(I have a draft post on “teaching to the test” rattling around somewhere, hence the title of this one.)
The gadget shown here was displayed at the recent Consumer Electronics Show. Cnet reported:
The device, called the Airnergy, uses an antenna and circuitry to harvest the energy and an internal battery to store the electrical charge. A company representative told OhGizmo that they were able to charge a BlackBerry from 30 percent to full charge in about 90 minutes using the ambient Wi-Fi signal at CES, although the charge time varies depending on how close the battery is to the original signal.
Now, this doesn’t really pass the sniff test, but, after all, it’s RCA, and they “demonstrated” it, so what the hell? The point of this post is that a judgement like this can be informed by a little back-of-the-envelope calculating, and that this is an example of the kind of skill that I’ll argue elsewhere, eventually, ought to be possessed by any graduate of a high school physics class.
We need some basic facts first. Wikipedia tells us that wifi base stations are limited by the FCC to 4 watts output. My cellphone battery is labeled: 3.7VDC 1150mAH. Assuming 100% charging efficiency, that’s 4.255 watt-hours required for a full charge. I’ll guess from the picture that the receiving antenna is 100 cm2 and that we put it a meter from the transmitter. How much power does the charger “see”?
We know (or can easily look up) that the surface of sphere is 4πr2, so the surface of a sphere with a radius of a meter is about 12m2, or 120,000cm2. Our 100cm2 antenna represents 100/120,000 or 1/1200 of the sphere, which is 4mW.

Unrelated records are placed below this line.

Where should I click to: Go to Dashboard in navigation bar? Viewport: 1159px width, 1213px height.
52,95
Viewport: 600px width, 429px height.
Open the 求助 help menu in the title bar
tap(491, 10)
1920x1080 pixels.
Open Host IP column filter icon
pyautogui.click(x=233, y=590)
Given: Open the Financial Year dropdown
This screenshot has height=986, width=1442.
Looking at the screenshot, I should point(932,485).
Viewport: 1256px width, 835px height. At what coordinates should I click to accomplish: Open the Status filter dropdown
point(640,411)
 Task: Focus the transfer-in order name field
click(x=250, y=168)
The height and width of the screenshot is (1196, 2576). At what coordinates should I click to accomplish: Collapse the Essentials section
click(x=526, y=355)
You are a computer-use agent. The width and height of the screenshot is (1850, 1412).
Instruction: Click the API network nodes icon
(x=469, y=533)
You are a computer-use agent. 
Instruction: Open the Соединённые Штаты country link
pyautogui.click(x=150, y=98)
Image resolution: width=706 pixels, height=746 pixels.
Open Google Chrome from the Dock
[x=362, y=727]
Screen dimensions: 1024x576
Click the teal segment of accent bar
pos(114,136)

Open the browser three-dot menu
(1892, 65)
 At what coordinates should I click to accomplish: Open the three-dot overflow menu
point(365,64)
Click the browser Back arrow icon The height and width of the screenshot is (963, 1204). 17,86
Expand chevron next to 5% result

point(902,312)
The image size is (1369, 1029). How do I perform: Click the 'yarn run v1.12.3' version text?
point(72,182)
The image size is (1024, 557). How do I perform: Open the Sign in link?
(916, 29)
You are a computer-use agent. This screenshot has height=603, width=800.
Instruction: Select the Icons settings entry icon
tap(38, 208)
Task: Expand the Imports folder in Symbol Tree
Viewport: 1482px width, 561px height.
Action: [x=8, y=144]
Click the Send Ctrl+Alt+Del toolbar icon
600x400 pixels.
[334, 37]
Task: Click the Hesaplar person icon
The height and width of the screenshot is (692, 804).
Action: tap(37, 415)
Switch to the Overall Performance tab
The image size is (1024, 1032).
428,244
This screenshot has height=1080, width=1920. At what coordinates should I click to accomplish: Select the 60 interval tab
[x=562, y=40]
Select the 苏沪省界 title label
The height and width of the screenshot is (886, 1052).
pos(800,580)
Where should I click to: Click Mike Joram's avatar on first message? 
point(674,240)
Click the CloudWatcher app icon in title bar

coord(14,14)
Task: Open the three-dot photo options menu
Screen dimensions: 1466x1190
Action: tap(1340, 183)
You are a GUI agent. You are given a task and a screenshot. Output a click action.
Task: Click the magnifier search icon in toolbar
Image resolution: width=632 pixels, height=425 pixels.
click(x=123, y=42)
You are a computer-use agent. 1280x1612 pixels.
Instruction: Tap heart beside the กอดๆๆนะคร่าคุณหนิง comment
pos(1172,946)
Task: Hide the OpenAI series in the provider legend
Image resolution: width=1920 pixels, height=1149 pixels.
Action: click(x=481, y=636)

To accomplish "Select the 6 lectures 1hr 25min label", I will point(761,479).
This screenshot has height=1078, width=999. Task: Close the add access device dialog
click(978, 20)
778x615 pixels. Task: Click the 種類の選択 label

So at a distance of a meter, we’re looking at 1000 hours to fully charge my Palm Centro battery.
Notice that we’ve erred on the side of generosity to the RCA device. Neither the antenna nor the charger nor the battery charging system is going to be 100% efficient, and the device itself looks to be smaller than 10x10cm. And we’re not going to be within a meter of the wifi box at our local Starbucks.
It’s apparent that, to the extent that the device actually works, it does so only by being in very close proximity to the wifi transmitter.
Now, I suppose there’s a test question here that we could (and should) teach to. Quote the Cnet article and ask, “Is this device practical? Justify your conclusion.” Trouble is, that question requires the kind of answer that’s impossible to grade automatically, and in general, it seems to me that the same thing is true whenever we test practical skills—knowing how, rather than knowing that.
More Real Soon Now.
Addendum: If I were grading the answers to that question, here are some of the elements I’d be looking for.
- We’re interested in how much power is available from the wifi transmitter, and how much energy (power times time) is required.
- We’re interested in the area of the surface of a sphere, and the notion that the power available to the device drops with the square of the distance from the transmitter.
- Assumptions ought to be conservative. If the answer claims that the device is practical, then it should make conservative assumptions about efficiency and size; if not, then (as above) the conservative assumptions go the other way, giving the device the benefit of the doubt.
- If the answer concludes that the device is not practical, it would be a plus to suggest what RCA is up to, and how it might have been “demonstrated”.